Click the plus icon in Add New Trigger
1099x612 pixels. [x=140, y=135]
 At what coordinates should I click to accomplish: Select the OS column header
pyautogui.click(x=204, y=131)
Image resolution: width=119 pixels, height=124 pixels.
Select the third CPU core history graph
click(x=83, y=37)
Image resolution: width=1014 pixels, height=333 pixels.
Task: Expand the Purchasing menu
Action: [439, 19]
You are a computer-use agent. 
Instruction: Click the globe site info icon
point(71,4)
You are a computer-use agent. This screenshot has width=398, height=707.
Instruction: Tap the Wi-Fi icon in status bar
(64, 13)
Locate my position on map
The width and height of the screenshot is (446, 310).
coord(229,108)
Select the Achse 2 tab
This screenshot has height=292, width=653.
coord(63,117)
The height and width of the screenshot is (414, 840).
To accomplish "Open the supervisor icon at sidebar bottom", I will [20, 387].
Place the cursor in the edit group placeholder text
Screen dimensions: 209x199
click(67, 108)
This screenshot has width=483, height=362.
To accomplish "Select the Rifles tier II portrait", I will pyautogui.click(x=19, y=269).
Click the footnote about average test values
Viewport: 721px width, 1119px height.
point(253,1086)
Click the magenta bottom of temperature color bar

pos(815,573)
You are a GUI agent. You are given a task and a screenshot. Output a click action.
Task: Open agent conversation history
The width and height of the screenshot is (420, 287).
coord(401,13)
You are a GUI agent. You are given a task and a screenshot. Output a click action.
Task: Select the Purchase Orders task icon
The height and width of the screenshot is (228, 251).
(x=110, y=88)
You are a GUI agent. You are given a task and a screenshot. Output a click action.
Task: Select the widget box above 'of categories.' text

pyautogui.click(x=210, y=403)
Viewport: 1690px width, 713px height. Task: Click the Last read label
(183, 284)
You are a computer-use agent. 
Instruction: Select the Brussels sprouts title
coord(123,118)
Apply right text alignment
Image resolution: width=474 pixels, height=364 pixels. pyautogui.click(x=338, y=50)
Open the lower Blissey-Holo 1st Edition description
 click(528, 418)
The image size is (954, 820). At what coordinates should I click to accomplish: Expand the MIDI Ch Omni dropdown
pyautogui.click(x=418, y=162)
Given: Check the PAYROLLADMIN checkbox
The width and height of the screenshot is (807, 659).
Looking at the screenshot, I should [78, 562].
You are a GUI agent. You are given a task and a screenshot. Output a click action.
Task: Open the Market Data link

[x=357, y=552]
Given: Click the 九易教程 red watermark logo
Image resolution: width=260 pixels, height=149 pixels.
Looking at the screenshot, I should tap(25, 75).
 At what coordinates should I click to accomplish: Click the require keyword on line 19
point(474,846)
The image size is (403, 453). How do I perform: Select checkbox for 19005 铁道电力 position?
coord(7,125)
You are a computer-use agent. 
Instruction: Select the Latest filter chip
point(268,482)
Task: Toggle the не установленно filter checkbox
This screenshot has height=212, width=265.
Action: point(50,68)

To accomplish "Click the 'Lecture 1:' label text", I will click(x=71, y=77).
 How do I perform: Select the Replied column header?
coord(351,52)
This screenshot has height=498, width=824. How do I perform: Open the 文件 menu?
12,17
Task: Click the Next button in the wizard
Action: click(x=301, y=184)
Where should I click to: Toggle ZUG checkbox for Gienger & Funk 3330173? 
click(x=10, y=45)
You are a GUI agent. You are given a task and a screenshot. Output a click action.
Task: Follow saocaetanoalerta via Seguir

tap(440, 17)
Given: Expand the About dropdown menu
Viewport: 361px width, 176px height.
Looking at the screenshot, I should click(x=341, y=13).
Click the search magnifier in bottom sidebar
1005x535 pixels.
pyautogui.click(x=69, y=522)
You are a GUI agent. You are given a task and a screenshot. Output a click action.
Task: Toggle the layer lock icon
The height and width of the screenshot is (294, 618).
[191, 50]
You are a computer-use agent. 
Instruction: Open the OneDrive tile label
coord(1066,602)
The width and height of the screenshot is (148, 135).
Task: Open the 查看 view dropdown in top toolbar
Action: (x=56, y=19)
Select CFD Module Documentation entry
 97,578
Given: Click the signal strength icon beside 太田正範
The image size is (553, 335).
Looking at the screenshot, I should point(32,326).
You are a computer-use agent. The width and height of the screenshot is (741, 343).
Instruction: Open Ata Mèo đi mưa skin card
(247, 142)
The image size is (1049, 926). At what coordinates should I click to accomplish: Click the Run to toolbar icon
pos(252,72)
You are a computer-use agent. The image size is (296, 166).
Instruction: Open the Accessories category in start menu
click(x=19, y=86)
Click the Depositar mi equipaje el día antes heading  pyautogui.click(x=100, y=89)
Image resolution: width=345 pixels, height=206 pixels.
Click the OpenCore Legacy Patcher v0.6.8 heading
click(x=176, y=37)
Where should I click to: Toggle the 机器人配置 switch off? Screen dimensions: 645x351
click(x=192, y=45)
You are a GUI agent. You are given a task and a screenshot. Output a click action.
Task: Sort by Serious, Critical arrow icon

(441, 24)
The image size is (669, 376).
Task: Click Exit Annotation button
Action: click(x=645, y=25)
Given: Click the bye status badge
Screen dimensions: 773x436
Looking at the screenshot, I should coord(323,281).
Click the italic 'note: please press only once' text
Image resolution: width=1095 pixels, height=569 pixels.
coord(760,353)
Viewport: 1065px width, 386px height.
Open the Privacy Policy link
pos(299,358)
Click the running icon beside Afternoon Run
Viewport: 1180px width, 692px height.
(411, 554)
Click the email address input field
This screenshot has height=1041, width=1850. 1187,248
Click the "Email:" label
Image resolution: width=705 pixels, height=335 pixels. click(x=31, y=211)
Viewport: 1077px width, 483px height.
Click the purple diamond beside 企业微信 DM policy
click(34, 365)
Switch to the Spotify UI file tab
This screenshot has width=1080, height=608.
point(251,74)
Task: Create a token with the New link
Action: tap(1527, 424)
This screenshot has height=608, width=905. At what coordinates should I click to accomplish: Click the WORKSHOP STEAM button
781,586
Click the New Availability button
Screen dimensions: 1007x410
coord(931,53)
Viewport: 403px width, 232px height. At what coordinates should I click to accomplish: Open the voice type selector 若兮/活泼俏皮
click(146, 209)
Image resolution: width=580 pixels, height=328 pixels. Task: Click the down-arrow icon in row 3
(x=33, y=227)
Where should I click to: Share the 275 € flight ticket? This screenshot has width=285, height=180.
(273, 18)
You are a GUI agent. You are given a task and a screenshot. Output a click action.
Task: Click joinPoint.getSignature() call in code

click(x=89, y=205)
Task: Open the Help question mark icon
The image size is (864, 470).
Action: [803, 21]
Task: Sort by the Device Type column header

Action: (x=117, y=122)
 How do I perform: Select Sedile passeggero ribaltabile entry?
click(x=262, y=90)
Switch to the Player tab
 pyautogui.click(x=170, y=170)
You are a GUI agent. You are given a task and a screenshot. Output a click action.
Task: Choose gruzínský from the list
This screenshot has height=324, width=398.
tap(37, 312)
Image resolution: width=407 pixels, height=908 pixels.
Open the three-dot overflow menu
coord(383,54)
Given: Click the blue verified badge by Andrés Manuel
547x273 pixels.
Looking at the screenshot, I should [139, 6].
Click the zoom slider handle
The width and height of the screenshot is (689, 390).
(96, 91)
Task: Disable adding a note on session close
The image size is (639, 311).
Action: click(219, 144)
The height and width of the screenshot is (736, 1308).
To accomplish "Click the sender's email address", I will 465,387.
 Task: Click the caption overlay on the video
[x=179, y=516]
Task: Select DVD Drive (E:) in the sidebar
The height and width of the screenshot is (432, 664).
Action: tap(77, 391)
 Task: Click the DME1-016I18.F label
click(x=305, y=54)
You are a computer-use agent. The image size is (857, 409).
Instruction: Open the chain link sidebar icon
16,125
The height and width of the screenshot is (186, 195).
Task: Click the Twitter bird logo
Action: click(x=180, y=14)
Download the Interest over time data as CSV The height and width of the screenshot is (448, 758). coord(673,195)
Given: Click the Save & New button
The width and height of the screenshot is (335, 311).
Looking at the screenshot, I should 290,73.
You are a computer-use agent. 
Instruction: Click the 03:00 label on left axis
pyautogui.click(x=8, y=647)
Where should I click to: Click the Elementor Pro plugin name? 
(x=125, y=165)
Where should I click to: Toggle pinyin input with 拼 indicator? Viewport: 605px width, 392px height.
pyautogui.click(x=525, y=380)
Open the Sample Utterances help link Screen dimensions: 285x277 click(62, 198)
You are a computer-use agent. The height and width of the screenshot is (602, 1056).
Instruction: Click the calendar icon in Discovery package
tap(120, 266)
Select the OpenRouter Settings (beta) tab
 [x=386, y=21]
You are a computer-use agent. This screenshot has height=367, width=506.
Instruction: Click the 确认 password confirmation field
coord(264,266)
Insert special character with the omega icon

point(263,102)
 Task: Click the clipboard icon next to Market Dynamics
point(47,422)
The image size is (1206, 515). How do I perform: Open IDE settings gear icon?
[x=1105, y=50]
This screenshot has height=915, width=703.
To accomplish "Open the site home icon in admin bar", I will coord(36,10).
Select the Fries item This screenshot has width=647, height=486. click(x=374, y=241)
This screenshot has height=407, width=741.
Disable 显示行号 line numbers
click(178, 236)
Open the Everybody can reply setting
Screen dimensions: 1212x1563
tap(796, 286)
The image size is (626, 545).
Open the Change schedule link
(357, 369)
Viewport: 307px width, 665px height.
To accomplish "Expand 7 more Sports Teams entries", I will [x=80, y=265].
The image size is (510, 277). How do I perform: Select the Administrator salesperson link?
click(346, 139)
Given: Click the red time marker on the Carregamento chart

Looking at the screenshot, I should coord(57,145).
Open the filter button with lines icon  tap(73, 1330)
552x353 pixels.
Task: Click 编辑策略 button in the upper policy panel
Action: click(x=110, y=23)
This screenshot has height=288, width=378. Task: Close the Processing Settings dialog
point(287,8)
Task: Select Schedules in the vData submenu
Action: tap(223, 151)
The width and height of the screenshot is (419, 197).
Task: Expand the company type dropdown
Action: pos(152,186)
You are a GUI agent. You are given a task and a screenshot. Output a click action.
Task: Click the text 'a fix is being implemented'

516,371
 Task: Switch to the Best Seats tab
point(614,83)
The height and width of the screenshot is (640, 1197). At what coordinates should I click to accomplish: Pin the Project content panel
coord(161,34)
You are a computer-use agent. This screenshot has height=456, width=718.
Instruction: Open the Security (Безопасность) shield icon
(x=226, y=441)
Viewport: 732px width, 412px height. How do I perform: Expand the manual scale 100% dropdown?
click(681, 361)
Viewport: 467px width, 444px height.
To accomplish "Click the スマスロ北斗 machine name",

▶ [The task] Using the entries above, return exactly the lines from the line with "Instruction: Select the Latest filter chip" to the line with "You are a computer-use agent. The image size is (296, 166).", counting both of those lines.

▶ [Written response]
Instruction: Select the Latest filter chip
point(268,482)
Task: Toggle the не установленно filter checkbox
This screenshot has height=212, width=265.
Action: point(50,68)

To accomplish "Click the 'Lecture 1:' label text", I will click(x=71, y=77).
 How do I perform: Select the Replied column header?
coord(351,52)
This screenshot has height=498, width=824. How do I perform: Open the 文件 menu?
12,17
Task: Click the Next button in the wizard
Action: click(x=301, y=184)
Where should I click to: Toggle ZUG checkbox for Gienger & Funk 3330173? 
click(x=10, y=45)
You are a GUI agent. You are given a task and a screenshot. Output a click action.
Task: Follow saocaetanoalerta via Seguir

tap(440, 17)
Given: Expand the About dropdown menu
Viewport: 361px width, 176px height.
Looking at the screenshot, I should click(x=341, y=13).
Click the search magnifier in bottom sidebar
1005x535 pixels.
pyautogui.click(x=69, y=522)
You are a GUI agent. You are given a task and a screenshot. Output a click action.
Task: Toggle the layer lock icon
The height and width of the screenshot is (294, 618).
[191, 50]
You are a computer-use agent. 
Instruction: Open the OneDrive tile label
coord(1066,602)
The width and height of the screenshot is (148, 135).
Task: Open the 查看 view dropdown in top toolbar
Action: (x=56, y=19)
Select CFD Module Documentation entry
 97,578
Given: Click the signal strength icon beside 太田正範
The image size is (553, 335).
Looking at the screenshot, I should point(32,326).
You are a computer-use agent. The width and height of the screenshot is (741, 343).
Instruction: Open Ata Mèo đi mưa skin card
(247, 142)
The image size is (1049, 926). At what coordinates should I click to accomplish: Click the Run to toolbar icon
pos(252,72)
You are a computer-use agent. The image size is (296, 166).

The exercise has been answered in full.